In a spat over coverage of the relaxation of the US Senate dress code, the Pennsylvania Democrat John Fetterman, who will now be allowed to wear his signature hoodies and shorts in the chamber, told the data analyst Nate Silver: “I dress like you predict.”
Silver, who rose to fame to run the polling site FiveThirtyEight.com but whose predictions for recent elections have proved controversial, had tweeted: “Starting a new political party for people who don’t give a shit either about how John Fetterman dresses or what Lauren Boebert does in a theatre.”
Boebert, a far-right House Republican from Colorado, has been ensnared in scandal over her ejection from a Denver theatre earlier this month, for behaviour during the Beetlejuice musical including taking selfies, vaping and groping her date.
Silver took Fetterman’s response in good humor, saying of his notional new party, “100% of our members so far think Fetterman is kind of inherently funny and the Boebert story is hilarious.”
The relaxation of the Senate dress code, which previously required formal wear for business in the chamber, was instituted by Chuck Schumer, the Democratic majority leader.
The New Yorker said he would still wear a suit but the move prompted criticism among Republicans and right-leaning media.

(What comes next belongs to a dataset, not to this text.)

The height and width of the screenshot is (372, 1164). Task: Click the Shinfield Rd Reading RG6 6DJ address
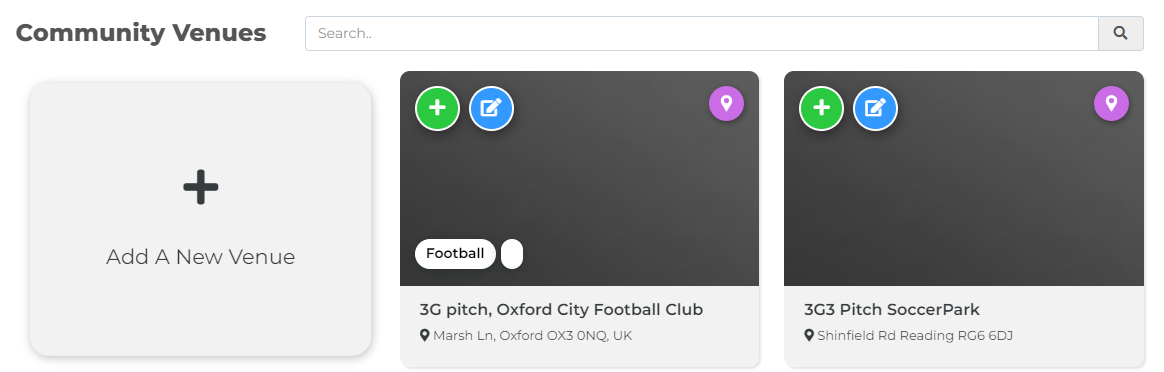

Republican senators were mostly restrained in their criticism – Joni Ernst of Iowa said “I don’t like it; I think we’ve got to maintain a level of decorum” – but as Fox News pundits weighed in, so did prominent rightwingers including Ron DeSantis, the Florida governor who is campaigning for the presidential nomination.
Speaking in Jacksonville, DeSantis said: “The US Senate just eliminated its dress code because you got this guy from Pennsylvania who’s got a lot of problems ... he wears, like, sweatshirts and hoodies and shorts ... We need to be lifting up our standards in this country, not dumbing down.”

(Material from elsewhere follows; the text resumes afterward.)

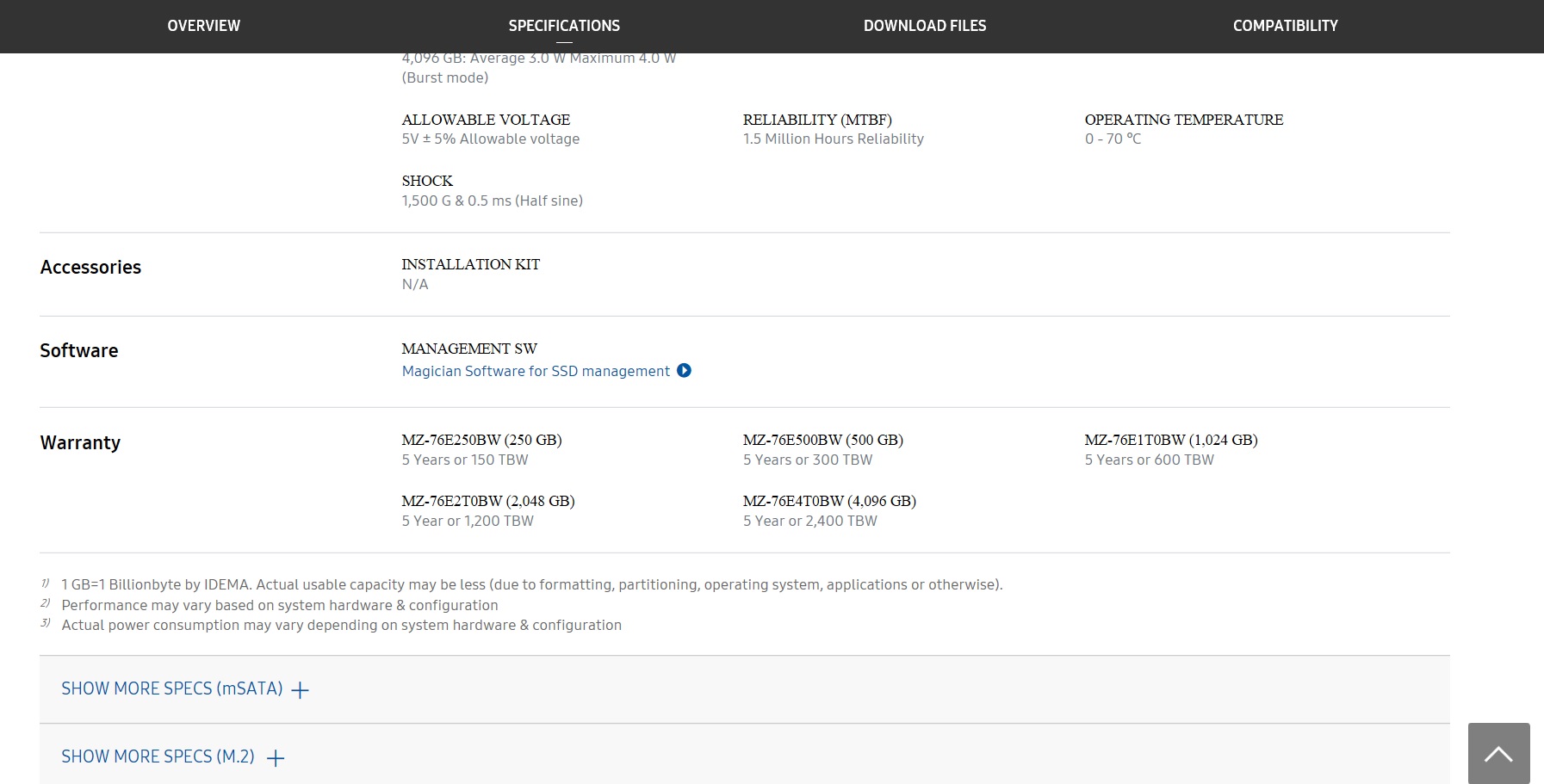Click the Warranty section heading
The image size is (1544, 784).
(80, 442)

Referring to DeSantis’s flatlining challenge to Donald Trump, Fetterman responded: “I dress like he campaigns.”
From the US House, Marjorie Taylor Greene of Georgia – a fierce competitor to Boebert for the crown of most infamous Republican – called Schumer’s decision “disgraceful”.

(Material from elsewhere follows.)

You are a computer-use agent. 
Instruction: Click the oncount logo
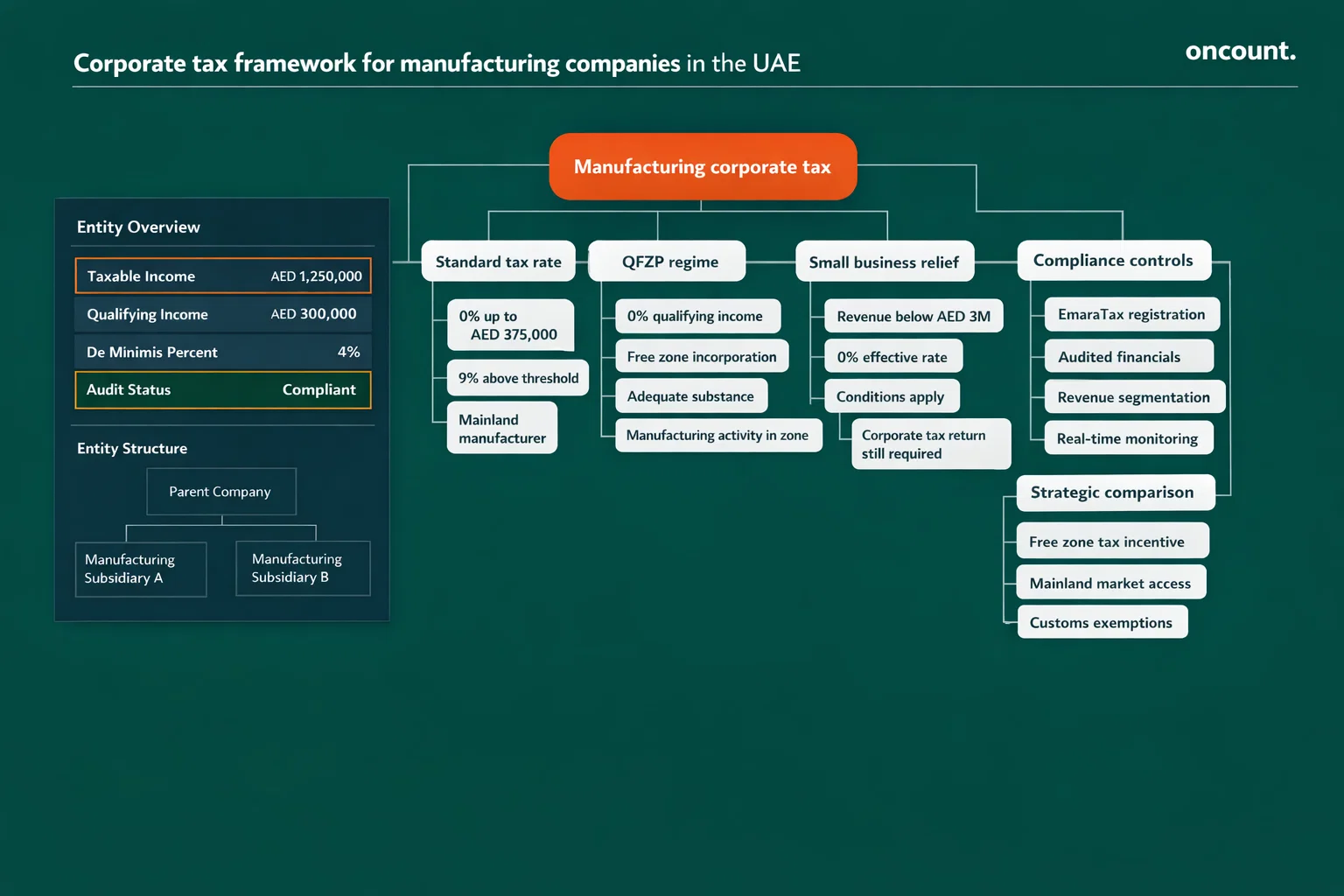pos(1240,52)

“Dress code is one of society’s standards that set etiquette and respect for our institutions,” said the far-right conspiracy theorist, who has loudly heckled the president during State of the Union addresses, once while dressed as a balloon.
Adding, “Stop lowering the bar!” Greene claimed Schumer was acting to “appease” Fetterman.
The Democrat, 54, does present an unusual appearance on Capitol Hill: a moustachioed former mayor of Braddock, in Pennsylvania steel country, he stands 6ft 8in (203cm) in his socks and often walks the corridors of power in shorts, short-sleeved shirts and hoodies.
In response to Greene, Fetterman pointed to her behaviour in a recent hearing on Republican allegations concerning Hunter Biden, when she displayed explicit pictures.
“Thankfully,” Fetterman said, “the nation’s lower chamber lives by a higher code of conduct: displaying ding-a-ling pics in public hearings.”
Fetterman also retweeted a message from Tina Smith, a Democratic colleague.
Pointing to the looming 30 September deadline for Congress to avoid a government shutdown, the Minnesota senator wrote: “Seriously? You’re bitching about Senate dress code when House Republicans are about to drive the federal government off a cliff? Again? Talk about disgraceful.”